* **REQUIREMENT**: Which lines of the material contain the word "magnifier"? Show each one.

* **INFORMATION PROVIDED**:
- - - - -

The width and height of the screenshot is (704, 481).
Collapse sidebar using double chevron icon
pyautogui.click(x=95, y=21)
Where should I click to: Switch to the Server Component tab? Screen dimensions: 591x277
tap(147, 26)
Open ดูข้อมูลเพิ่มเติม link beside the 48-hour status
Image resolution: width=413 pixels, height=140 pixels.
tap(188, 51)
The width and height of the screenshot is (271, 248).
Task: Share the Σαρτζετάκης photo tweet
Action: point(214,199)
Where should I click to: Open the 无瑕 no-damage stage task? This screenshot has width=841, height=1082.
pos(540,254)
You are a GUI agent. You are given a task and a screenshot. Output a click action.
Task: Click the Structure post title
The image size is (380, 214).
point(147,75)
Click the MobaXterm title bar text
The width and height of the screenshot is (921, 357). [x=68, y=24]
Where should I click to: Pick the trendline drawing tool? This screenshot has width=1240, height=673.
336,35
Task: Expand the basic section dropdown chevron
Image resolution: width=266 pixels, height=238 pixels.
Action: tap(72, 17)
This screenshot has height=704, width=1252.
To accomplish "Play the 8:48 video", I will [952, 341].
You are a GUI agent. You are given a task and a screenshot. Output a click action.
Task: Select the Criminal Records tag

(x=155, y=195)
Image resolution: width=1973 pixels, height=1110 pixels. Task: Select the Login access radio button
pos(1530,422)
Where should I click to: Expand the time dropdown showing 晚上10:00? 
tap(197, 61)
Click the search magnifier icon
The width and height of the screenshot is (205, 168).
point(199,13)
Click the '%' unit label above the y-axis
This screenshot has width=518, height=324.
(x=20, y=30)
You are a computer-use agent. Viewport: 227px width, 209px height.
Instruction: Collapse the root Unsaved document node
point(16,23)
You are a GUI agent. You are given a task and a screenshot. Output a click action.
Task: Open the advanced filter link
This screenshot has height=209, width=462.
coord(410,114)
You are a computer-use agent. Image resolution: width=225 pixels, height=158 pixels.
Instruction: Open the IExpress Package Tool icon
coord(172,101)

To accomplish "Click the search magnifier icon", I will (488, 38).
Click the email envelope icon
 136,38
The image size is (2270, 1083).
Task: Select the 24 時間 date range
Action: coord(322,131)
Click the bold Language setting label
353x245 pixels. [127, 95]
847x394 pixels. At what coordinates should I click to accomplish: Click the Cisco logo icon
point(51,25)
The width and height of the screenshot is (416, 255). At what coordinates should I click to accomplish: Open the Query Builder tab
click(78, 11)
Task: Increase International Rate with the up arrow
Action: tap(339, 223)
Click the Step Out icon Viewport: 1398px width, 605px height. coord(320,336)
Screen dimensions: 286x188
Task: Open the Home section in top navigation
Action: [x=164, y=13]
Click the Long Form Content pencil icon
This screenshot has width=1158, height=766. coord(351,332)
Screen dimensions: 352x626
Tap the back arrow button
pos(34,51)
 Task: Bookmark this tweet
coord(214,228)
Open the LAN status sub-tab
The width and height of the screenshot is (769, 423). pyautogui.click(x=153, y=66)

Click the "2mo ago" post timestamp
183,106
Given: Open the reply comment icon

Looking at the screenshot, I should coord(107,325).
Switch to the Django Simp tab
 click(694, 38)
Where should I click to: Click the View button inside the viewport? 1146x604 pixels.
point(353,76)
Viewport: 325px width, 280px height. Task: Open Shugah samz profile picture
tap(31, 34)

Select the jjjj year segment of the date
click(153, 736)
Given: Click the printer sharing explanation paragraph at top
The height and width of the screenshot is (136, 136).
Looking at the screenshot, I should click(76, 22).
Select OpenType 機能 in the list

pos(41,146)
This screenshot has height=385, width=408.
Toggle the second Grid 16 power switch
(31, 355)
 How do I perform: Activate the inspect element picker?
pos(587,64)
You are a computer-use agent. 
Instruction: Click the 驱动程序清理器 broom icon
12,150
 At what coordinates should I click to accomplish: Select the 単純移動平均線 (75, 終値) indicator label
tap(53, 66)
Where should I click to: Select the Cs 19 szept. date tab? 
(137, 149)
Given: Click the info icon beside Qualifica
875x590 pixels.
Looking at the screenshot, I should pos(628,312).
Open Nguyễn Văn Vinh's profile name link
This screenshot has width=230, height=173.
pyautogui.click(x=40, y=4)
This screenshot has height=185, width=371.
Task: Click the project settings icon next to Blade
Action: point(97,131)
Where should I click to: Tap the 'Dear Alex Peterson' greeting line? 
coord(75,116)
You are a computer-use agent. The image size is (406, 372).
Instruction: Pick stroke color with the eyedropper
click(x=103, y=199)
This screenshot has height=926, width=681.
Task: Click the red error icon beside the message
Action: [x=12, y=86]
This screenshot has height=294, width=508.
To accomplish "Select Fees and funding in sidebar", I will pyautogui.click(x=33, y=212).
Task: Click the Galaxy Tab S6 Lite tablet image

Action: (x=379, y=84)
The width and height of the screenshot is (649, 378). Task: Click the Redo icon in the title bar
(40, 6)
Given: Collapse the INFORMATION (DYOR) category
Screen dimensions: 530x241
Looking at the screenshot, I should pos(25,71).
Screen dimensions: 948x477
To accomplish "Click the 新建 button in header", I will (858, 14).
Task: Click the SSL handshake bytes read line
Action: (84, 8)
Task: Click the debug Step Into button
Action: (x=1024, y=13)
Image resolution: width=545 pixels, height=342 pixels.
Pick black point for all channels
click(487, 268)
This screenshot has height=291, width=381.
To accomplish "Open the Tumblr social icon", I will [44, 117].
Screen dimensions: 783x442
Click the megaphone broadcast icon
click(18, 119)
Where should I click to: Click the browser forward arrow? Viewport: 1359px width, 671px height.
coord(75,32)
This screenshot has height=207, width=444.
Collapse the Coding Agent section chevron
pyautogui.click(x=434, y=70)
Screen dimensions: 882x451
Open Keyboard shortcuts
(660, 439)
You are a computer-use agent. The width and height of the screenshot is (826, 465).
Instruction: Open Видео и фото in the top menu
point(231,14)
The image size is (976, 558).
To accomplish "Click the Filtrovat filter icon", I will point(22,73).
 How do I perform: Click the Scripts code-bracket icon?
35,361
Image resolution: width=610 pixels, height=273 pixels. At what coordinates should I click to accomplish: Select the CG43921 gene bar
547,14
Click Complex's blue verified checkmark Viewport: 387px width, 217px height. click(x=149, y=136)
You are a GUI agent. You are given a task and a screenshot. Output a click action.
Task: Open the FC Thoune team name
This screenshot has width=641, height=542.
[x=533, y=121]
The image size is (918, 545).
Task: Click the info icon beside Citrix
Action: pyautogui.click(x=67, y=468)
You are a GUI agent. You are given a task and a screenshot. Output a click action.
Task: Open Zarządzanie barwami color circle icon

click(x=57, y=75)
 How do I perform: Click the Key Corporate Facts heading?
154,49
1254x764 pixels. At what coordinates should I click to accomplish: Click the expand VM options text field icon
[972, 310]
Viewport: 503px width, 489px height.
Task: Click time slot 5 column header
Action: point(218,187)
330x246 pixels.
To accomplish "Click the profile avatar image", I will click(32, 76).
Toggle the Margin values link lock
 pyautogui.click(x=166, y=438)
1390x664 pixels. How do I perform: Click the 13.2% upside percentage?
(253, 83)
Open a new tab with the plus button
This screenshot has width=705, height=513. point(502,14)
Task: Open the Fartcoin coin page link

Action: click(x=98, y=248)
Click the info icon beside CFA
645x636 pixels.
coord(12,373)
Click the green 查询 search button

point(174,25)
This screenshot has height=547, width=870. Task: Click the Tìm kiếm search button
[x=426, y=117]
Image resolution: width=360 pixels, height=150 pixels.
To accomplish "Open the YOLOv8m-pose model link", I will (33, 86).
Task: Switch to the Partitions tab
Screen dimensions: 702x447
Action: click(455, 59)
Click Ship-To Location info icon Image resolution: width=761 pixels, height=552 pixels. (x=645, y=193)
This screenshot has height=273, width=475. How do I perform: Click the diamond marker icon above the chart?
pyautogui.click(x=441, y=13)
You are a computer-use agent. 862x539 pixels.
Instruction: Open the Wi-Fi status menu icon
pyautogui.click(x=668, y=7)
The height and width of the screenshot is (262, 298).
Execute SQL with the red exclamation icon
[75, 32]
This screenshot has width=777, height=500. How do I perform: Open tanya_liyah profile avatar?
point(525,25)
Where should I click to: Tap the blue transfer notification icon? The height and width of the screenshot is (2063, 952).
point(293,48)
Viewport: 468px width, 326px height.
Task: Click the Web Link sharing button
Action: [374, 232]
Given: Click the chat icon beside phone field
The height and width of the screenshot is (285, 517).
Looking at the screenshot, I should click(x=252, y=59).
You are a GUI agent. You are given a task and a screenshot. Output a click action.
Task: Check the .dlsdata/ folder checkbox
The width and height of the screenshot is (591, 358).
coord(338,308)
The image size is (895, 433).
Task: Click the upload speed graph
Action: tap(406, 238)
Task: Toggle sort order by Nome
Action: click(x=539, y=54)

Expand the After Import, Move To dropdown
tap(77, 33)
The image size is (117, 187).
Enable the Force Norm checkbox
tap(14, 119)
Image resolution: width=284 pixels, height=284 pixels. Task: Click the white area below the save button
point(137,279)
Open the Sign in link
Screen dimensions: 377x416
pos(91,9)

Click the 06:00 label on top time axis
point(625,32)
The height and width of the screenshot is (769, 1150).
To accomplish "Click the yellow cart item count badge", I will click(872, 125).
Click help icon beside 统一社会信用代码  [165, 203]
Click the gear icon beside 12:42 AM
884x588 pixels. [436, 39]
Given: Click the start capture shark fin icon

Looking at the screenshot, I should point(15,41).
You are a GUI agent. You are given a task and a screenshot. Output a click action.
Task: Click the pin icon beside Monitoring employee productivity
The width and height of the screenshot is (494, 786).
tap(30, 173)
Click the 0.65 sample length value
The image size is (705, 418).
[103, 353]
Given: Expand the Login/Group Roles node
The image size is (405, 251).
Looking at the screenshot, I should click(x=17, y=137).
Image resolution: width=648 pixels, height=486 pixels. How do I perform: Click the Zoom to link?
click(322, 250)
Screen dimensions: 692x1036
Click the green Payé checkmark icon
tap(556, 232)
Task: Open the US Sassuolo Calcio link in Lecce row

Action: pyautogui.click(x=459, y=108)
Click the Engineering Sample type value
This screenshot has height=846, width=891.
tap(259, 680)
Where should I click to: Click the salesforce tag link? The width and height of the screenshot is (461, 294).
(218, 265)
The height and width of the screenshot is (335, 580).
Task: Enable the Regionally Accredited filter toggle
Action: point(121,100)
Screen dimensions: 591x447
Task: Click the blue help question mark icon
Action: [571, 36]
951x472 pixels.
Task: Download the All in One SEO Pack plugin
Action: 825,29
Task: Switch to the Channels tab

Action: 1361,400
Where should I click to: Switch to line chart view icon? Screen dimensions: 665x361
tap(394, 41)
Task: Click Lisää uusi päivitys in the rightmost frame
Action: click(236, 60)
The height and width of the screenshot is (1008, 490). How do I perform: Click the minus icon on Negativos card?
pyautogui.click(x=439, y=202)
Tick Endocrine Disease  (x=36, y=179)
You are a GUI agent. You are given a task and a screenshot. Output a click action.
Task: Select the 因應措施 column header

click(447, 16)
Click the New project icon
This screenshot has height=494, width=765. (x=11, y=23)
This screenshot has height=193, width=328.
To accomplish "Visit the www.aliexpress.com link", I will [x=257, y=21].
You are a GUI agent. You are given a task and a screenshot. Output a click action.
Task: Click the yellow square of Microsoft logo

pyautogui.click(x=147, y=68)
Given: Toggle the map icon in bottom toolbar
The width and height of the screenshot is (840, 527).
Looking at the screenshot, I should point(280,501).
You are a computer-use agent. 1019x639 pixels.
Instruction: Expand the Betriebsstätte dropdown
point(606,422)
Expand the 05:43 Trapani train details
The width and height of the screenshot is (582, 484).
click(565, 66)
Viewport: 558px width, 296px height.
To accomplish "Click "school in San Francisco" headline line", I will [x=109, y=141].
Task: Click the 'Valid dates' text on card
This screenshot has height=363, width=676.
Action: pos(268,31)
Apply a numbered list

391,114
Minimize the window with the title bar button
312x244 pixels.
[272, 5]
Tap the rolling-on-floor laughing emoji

- - - - -

* **WRITTEN SOLUTION**:
Click the search magnifier icon
To accomplish "Click the search magnifier icon", I will (488, 38).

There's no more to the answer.